▸ Work request
Say how many lines in the records hold "target". Nothing but the number should be given.

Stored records
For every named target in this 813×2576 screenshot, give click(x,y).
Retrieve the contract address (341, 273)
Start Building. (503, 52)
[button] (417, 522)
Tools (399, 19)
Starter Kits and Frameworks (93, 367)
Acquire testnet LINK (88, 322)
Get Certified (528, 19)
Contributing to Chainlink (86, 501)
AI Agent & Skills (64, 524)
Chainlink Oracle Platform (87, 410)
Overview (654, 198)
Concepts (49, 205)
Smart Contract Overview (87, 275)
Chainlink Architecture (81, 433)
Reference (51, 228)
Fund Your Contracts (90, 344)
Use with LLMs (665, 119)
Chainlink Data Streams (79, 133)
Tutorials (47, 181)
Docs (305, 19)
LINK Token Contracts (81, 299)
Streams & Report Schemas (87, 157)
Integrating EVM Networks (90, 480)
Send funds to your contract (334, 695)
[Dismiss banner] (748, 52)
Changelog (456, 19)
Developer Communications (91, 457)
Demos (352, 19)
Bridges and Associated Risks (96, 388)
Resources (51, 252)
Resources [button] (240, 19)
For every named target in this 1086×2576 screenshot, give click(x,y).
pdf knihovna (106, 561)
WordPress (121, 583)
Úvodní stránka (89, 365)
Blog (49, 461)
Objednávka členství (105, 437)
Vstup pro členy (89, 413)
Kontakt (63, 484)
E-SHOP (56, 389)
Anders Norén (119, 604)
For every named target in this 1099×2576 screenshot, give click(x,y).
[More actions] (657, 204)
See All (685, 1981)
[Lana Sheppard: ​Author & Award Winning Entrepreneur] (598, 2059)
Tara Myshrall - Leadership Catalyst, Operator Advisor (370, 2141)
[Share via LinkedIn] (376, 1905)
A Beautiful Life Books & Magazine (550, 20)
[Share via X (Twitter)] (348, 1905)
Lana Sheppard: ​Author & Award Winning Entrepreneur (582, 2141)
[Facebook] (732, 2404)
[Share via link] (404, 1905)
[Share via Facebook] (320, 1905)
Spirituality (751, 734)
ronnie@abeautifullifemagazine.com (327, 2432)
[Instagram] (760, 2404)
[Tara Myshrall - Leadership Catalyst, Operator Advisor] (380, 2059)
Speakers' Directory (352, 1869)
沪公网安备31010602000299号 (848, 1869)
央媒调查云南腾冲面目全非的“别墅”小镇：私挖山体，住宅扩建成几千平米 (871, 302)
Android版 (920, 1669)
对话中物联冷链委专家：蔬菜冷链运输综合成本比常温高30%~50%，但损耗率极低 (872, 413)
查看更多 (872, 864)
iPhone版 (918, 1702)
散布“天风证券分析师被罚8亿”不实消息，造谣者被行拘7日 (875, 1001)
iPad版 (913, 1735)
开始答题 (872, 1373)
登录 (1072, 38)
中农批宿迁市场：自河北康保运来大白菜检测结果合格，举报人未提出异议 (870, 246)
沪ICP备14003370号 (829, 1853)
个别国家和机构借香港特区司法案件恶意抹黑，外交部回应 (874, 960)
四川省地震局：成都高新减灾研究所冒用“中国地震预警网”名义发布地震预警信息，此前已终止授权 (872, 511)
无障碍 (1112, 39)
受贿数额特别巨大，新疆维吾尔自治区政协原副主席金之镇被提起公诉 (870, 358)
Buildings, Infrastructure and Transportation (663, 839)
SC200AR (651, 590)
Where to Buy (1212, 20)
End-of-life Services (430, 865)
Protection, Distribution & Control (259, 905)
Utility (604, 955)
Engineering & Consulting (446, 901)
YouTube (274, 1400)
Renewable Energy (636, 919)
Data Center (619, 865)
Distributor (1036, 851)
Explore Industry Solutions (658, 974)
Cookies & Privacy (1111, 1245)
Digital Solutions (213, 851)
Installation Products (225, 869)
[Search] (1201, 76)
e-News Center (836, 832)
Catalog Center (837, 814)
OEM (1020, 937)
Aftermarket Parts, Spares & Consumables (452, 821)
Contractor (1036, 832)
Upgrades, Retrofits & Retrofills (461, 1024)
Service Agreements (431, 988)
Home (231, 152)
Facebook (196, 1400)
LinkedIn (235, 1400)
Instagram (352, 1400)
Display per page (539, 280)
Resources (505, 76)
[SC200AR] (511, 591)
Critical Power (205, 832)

▸ Reply to the task
3